## Exercise aim
Only the lines from the line containing "Given: Click the" to the end of the material belong in the copy; set them down exactly, without pictures.
=== Dataset entries ===
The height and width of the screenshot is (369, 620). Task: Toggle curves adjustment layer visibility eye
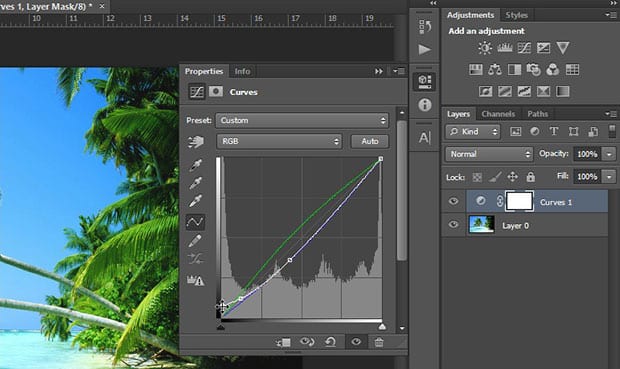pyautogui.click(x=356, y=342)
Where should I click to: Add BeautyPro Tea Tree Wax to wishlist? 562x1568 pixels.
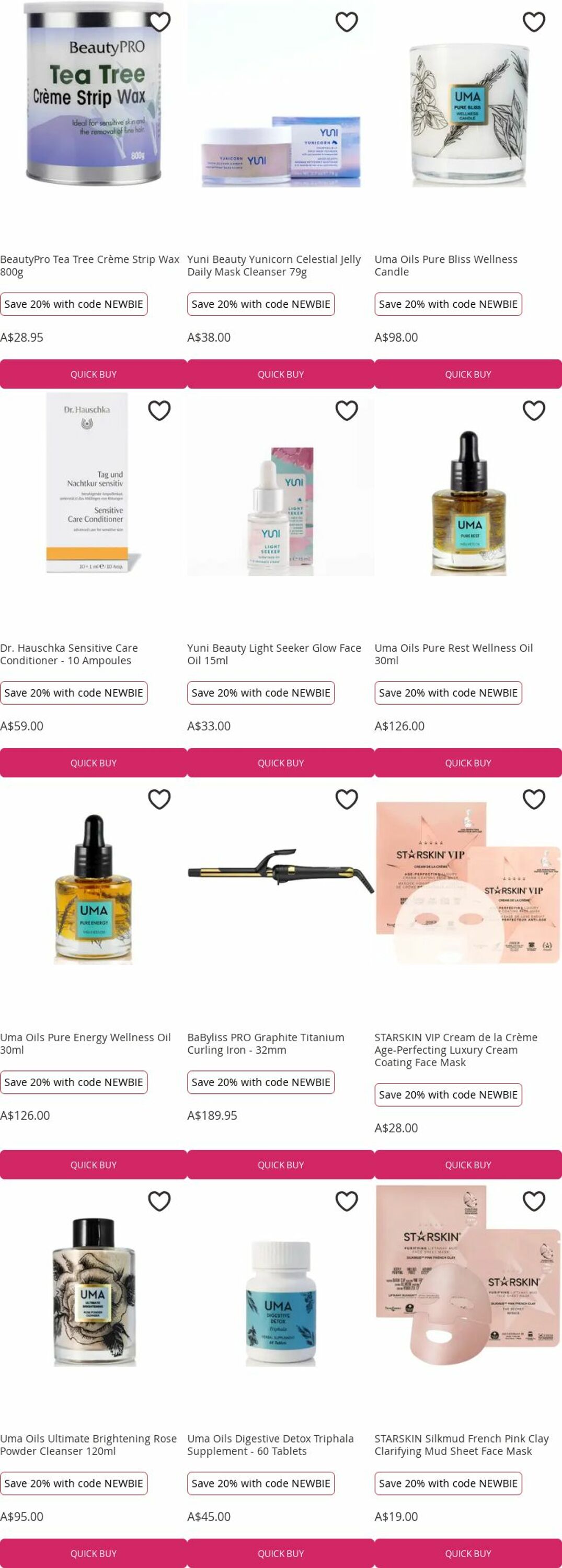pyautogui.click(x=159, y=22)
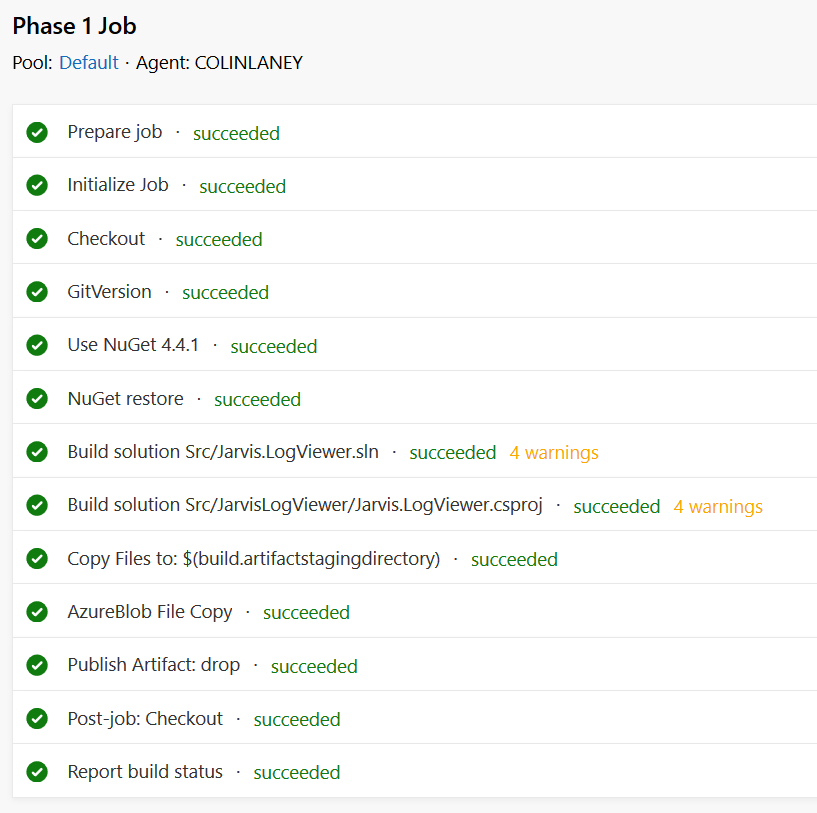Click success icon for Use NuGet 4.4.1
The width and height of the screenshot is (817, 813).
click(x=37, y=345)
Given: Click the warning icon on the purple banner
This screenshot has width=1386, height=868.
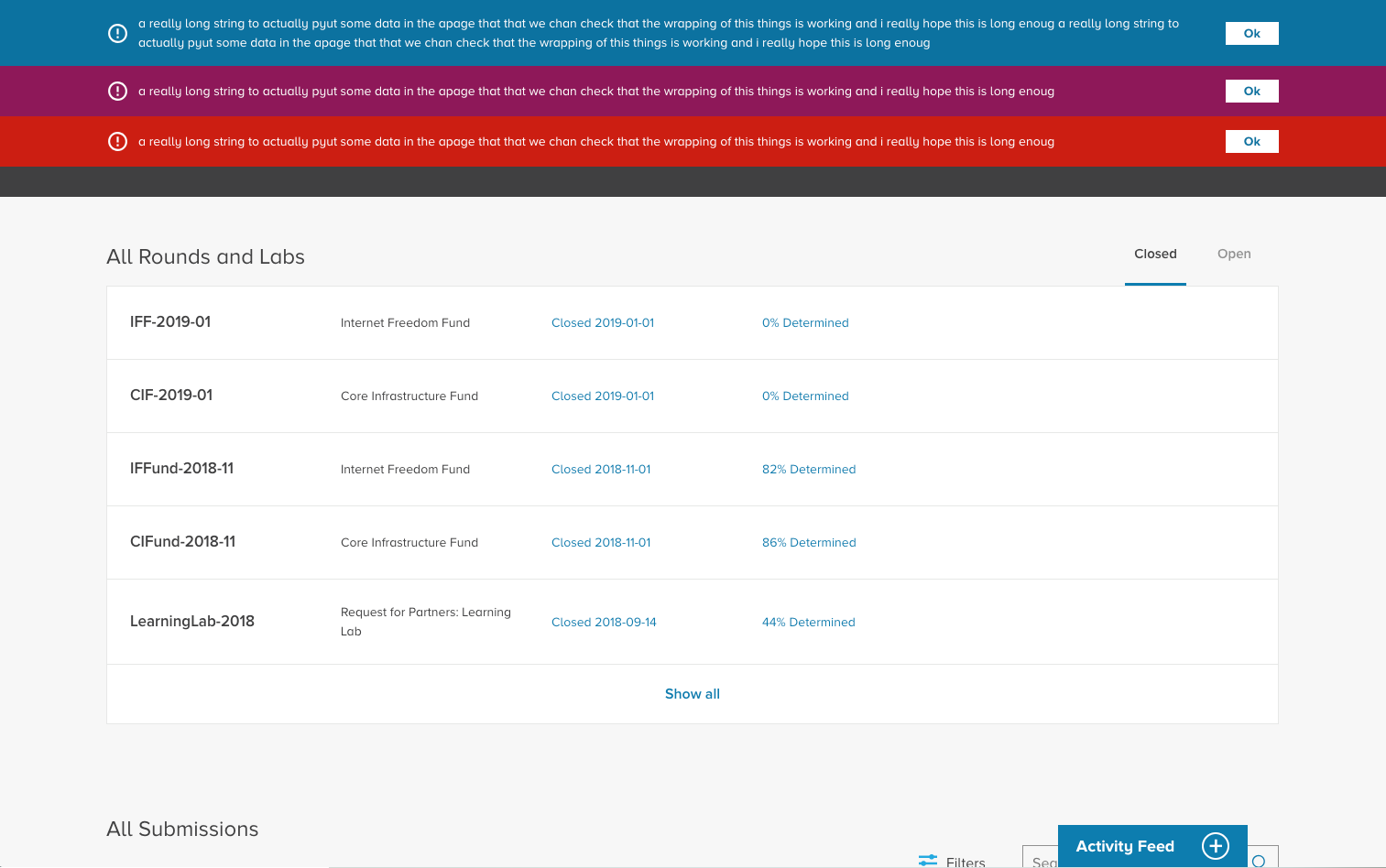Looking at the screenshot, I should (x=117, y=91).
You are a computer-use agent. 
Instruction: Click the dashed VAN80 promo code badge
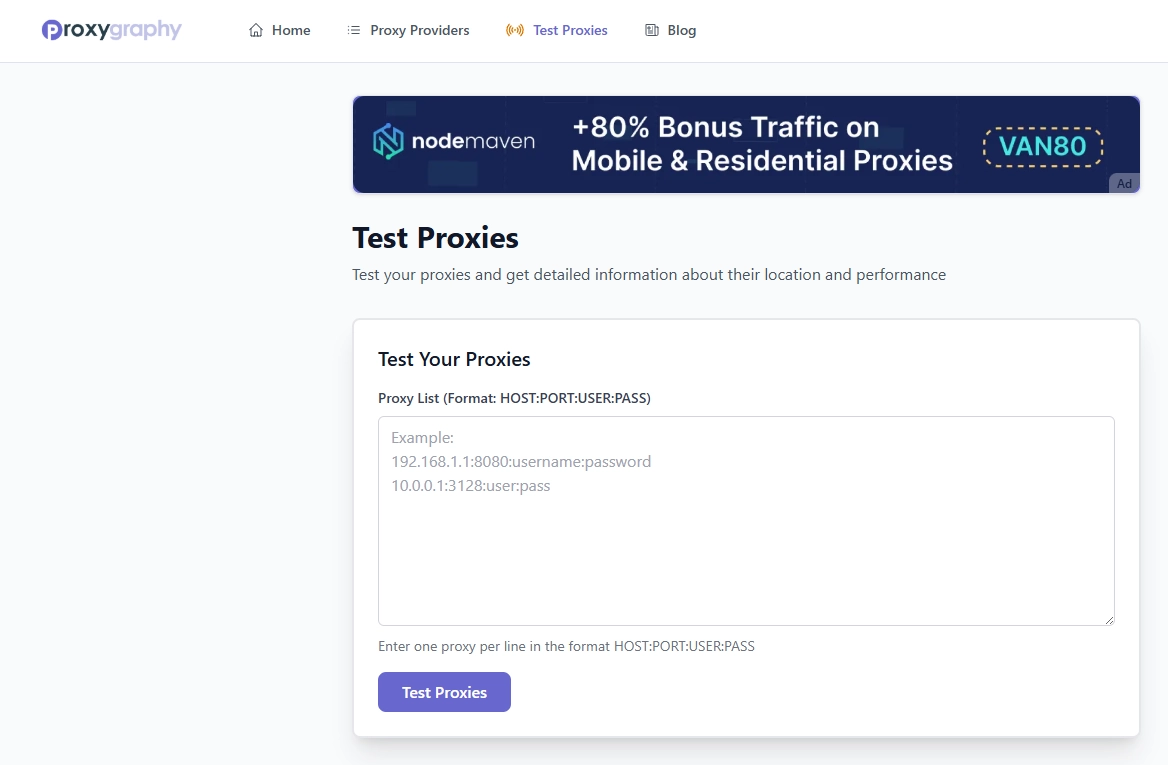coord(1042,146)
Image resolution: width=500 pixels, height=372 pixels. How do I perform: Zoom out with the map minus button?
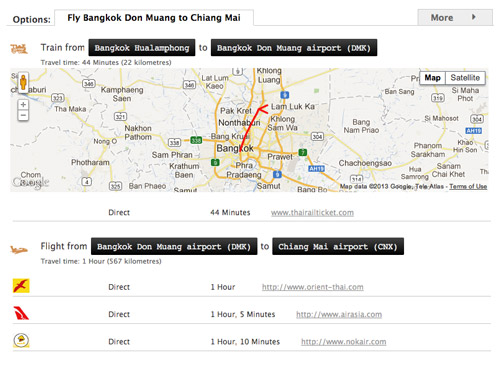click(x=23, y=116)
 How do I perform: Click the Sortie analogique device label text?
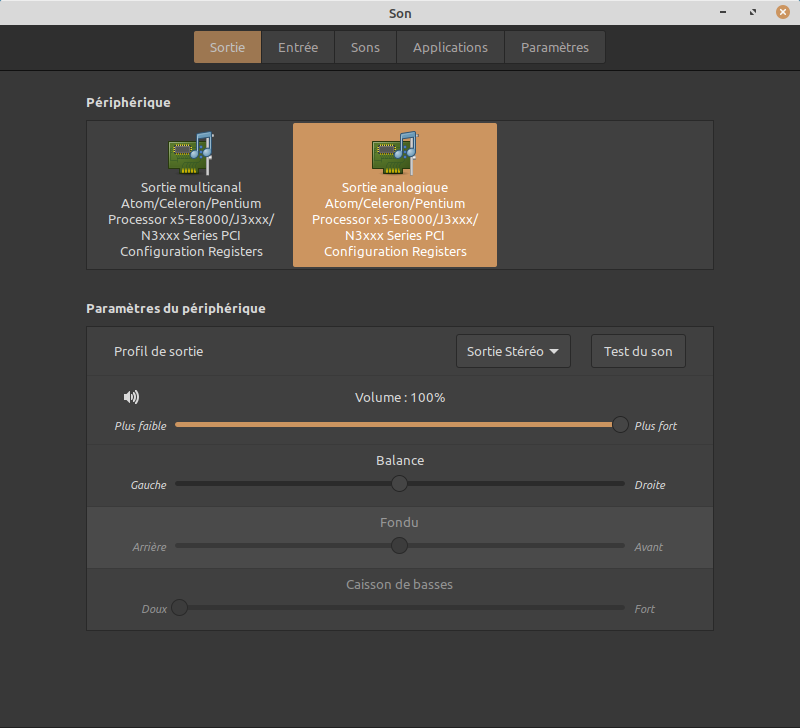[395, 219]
===
## Solution to the problem
Given: Click the warning icon on the purple banner
This screenshot has width=1386, height=868.
Looking at the screenshot, I should (x=117, y=91).
You are a computer-use agent. 
Instruction: Click the dashed VAN80 promo code badge
coord(1042,146)
Image resolution: width=500 pixels, height=372 pixels. How do I perform: Zoom out with the map minus button?
click(x=23, y=116)
 How do I perform: Click the Sortie analogique device label text?
[395, 219]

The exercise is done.